Una scelta che continua a suscitare interrogativi. Non soltanto perché nella gara d’andata disputata a Salerno non erano state applicate restrizioni ai sostenitori bresciani, ma soprattutto per la storia che unisce le due tifoserie. Quello tra Salerno e Brescia non è infatti un semplice rapporto di rispetto reciproco: è uno dei gemellaggi più longevi e simbolici del panorama calcistico italiano, un’amicizia nata quasi vent’anni fa e consolidata nel tempo attraverso trasferte condivise, cori e attestati di stima reciproca.
Proprio per questo motivo la decisione appare ancor più difficile da interpretare. Una partita che avrebbe dovuto trasformarsi in una festa sugli spalti rischia invece di lasciare fuori centinaia di tifosi granata.
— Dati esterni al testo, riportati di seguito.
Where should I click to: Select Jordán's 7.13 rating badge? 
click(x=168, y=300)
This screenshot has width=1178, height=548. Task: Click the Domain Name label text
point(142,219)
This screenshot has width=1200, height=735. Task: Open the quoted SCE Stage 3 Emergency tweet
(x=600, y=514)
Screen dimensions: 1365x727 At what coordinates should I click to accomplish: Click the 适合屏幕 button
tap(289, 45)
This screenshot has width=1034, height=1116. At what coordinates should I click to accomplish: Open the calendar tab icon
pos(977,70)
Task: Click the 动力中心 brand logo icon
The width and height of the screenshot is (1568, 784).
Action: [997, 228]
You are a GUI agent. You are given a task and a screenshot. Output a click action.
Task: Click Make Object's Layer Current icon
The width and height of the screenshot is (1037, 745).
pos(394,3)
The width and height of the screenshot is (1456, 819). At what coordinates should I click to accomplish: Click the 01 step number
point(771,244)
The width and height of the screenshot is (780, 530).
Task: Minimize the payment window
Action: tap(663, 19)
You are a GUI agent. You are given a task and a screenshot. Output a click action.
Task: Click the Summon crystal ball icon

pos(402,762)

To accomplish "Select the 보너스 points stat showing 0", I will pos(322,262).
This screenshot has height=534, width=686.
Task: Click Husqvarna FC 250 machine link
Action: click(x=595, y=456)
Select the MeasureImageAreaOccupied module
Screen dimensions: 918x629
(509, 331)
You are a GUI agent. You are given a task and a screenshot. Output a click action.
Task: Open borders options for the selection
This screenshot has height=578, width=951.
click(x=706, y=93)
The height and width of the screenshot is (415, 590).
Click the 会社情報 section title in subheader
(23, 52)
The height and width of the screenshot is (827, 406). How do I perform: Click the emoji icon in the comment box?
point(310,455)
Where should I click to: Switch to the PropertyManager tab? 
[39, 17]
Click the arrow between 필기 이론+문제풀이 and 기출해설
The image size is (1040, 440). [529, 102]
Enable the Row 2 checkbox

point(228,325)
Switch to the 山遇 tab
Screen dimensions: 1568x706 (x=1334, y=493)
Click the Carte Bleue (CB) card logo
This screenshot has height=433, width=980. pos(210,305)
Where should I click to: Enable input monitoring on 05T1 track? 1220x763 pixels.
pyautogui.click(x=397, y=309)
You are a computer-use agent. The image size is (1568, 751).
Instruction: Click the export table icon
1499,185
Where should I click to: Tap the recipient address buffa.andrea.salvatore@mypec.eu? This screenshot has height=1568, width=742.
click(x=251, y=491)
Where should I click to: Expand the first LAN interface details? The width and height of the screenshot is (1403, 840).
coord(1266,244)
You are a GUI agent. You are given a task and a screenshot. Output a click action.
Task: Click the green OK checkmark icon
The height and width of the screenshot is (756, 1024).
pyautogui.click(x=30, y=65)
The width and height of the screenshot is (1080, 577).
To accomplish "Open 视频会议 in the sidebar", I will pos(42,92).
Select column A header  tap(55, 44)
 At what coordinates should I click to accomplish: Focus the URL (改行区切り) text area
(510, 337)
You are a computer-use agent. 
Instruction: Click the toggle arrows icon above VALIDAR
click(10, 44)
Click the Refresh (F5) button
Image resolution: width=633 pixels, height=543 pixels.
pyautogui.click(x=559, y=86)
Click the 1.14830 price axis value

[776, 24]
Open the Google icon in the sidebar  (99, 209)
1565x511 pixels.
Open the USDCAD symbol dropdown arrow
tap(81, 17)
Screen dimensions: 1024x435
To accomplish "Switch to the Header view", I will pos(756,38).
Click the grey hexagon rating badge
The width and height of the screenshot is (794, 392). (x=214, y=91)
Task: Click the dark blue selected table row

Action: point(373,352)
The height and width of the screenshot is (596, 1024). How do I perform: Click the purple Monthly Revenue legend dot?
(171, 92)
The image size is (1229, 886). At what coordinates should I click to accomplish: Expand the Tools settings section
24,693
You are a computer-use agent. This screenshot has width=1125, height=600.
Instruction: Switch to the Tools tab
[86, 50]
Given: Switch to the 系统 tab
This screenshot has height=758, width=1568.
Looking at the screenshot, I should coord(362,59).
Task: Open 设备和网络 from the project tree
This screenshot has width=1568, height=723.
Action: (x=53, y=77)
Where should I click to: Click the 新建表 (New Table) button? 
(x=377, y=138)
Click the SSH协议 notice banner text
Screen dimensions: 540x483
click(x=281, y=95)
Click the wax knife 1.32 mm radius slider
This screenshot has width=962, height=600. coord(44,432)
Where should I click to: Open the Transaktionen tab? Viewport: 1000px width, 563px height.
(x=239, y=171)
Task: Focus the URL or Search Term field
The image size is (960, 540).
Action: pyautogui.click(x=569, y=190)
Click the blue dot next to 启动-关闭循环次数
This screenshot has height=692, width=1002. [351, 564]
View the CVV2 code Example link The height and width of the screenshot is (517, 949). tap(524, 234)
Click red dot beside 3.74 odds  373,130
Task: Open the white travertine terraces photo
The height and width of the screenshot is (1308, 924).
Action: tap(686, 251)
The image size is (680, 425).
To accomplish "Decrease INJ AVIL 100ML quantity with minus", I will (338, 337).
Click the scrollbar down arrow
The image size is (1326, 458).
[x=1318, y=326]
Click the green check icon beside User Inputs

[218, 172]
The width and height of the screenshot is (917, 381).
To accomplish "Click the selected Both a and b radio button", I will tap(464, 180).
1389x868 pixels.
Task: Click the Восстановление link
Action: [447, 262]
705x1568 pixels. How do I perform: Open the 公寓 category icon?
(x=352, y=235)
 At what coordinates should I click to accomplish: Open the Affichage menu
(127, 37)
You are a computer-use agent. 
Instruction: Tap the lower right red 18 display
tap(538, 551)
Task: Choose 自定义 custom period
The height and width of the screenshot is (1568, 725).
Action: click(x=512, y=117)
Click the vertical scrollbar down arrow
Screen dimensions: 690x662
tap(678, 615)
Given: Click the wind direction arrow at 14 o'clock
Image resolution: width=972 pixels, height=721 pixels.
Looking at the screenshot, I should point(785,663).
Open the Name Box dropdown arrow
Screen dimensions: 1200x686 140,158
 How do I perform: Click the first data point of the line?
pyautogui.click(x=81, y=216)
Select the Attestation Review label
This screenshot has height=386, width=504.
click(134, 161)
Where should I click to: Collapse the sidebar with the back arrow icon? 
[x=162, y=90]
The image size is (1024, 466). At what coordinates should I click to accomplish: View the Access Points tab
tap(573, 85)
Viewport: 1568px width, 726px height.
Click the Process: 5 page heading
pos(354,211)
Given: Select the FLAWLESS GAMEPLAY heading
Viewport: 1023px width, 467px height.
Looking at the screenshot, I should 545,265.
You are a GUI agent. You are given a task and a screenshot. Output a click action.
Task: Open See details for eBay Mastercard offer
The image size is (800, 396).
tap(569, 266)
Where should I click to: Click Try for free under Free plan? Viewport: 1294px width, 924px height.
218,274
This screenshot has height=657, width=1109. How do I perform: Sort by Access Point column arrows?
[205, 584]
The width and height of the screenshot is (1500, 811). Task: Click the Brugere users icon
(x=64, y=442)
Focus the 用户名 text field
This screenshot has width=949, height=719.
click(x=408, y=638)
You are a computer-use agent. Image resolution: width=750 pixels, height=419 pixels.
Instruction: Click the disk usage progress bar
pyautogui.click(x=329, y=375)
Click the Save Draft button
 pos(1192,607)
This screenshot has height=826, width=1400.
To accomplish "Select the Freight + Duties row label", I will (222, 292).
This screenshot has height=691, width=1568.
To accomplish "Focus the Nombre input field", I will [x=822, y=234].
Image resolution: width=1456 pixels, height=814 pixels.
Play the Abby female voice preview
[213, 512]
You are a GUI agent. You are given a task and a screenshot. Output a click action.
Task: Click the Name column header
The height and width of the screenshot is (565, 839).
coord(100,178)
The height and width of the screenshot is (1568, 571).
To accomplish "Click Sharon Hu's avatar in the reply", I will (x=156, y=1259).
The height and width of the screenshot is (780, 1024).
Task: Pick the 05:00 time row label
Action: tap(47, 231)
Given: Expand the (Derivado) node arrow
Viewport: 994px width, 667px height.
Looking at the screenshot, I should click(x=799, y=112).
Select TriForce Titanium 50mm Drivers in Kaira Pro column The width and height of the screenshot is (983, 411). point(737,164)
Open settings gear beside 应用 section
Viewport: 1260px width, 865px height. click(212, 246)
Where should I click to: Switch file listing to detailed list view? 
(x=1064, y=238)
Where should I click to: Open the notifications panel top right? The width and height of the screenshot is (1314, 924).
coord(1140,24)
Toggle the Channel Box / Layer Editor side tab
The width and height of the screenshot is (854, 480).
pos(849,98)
Molti sostenitori della Bersagliera, non in possesso della tessera del tifoso, questa sera saranno costretti a seguire la partita davanti a uno schermo e non dagli spalti del Rigamonti.
I numeri raccontano anche l’impatto concreto della misura adottata. Alla chiusura della prevendita risultavano venduti circa 14mila biglietti complessivi, con 700 tagliandi staccati nel settore ospiti, dato ormai definitivo. La capienza riservata ai tifosi granata era di 1026 posti, ma il settore non sarà esaurito.
Nei giorni precedenti alla gara il timore di possibili limitazioni aveva già iniziato a serpeggiare tra i tifosi. L’attesa per la decisione del Gruppo Operativo Sicurezza si era protratta fino a ridosso della partita, complicando anche l’organizzazione del viaggio e incidendo inevitabilmente sui costi della trasferta.
Una parte dei sostenitori granata non residenti in provincia di Salerno sarà comunque presente sugli spalti, distribuita nei settori locali. Ma resta una sensazione difficile da ignorare: quella di un’occasione persa.
Perché in una serata in cui il calcio avrebbe potuto mostrare anche il suo volto più autentico — quello dell’amicizia tra tifoserie storicamente unite — la burocrazia e le restrizioni sembrano aver avuto la meglio. E per tanti tifosi della Salernitana il triplice fischio amaro è arrivato ancora prima dell’inizio della partita.